Exercise objective: Among the entries below, find the lines with the word "Switch" and copy them.

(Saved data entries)
-.-.-

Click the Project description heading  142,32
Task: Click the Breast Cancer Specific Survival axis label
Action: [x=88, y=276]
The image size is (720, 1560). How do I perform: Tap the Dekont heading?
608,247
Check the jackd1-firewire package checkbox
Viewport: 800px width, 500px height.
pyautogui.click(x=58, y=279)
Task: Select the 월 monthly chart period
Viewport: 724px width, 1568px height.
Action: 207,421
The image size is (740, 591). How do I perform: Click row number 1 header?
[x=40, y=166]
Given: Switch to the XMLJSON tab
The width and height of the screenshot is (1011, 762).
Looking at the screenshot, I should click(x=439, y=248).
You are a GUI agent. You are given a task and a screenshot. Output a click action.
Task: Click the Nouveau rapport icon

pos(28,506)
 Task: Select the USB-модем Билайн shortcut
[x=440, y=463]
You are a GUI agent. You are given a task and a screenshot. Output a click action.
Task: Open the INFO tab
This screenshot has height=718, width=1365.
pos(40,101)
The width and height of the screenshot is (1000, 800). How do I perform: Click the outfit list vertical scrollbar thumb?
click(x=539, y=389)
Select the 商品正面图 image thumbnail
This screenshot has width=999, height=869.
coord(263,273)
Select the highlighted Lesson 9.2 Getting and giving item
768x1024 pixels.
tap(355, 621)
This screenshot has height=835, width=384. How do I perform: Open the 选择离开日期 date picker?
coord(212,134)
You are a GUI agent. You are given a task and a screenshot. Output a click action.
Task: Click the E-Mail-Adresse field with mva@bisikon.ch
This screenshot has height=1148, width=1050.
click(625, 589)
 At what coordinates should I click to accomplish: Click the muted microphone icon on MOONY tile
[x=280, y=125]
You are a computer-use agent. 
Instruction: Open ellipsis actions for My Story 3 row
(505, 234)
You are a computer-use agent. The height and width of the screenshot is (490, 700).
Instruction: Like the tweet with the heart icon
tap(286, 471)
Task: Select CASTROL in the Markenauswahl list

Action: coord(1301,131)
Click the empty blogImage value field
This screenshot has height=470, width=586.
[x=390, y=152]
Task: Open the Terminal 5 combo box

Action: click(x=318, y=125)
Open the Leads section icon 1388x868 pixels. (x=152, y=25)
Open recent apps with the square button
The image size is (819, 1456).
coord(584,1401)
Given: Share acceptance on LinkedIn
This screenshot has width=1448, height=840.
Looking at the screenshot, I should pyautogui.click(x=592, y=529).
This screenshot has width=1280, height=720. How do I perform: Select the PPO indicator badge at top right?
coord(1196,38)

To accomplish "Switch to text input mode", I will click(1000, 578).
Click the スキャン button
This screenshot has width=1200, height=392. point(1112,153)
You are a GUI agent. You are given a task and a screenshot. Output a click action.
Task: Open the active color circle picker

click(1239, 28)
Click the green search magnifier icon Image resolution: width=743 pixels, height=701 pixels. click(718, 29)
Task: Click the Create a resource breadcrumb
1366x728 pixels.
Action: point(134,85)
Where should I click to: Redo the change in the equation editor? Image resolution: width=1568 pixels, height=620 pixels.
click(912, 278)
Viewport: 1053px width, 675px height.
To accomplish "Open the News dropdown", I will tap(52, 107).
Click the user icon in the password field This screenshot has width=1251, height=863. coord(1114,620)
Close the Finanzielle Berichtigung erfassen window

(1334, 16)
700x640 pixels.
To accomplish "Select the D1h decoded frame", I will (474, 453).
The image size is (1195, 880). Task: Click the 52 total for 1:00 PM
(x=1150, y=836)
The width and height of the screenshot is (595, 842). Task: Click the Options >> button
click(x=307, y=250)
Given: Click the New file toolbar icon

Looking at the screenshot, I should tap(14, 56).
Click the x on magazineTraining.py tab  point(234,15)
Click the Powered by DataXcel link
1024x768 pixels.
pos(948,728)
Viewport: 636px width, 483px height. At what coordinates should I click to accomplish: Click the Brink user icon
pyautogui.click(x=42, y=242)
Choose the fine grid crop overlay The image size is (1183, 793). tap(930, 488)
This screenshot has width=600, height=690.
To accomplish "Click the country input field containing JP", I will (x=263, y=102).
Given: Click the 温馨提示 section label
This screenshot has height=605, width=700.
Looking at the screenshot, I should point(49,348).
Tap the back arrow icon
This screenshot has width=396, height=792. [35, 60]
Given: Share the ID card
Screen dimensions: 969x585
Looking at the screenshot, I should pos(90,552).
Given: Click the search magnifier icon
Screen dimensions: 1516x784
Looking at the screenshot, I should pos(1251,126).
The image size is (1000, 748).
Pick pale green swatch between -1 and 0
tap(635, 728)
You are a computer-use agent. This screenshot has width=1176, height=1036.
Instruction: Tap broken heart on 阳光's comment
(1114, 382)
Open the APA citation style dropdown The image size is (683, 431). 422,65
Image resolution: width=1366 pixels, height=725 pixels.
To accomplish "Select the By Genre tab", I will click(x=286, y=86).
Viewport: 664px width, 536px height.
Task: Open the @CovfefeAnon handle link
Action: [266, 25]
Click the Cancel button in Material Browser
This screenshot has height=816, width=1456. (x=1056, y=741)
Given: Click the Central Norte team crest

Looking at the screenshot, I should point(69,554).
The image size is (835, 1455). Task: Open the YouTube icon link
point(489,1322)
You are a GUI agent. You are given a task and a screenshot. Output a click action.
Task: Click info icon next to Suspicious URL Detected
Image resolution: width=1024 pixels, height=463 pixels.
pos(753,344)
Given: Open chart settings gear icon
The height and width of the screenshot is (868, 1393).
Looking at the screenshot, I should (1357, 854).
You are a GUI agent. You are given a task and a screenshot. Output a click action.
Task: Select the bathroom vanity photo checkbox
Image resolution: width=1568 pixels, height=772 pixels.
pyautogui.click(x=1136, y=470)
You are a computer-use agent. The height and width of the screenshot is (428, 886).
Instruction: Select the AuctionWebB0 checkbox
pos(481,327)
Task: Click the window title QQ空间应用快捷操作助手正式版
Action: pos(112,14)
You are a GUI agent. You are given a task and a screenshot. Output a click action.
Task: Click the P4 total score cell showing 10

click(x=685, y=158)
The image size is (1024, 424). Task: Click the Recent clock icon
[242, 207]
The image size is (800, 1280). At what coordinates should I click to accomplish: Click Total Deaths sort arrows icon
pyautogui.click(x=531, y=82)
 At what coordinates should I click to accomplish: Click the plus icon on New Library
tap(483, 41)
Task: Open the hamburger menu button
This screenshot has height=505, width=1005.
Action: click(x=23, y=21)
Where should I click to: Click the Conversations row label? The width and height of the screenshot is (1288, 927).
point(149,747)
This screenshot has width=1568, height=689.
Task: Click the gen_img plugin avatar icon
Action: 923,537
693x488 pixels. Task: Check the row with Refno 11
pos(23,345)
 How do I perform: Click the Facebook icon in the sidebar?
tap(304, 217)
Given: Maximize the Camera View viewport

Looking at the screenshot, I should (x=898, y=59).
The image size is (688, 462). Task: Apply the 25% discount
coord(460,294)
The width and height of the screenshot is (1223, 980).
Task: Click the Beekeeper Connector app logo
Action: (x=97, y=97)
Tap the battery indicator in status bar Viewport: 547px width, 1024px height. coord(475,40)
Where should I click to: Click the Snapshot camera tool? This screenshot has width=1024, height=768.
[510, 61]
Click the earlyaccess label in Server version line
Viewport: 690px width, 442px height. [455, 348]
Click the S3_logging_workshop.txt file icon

-.-.-

Reply to the task:
Given: Switch to the XMLJSON tab
To accomplish "Switch to text input mode", I will click(1000, 578).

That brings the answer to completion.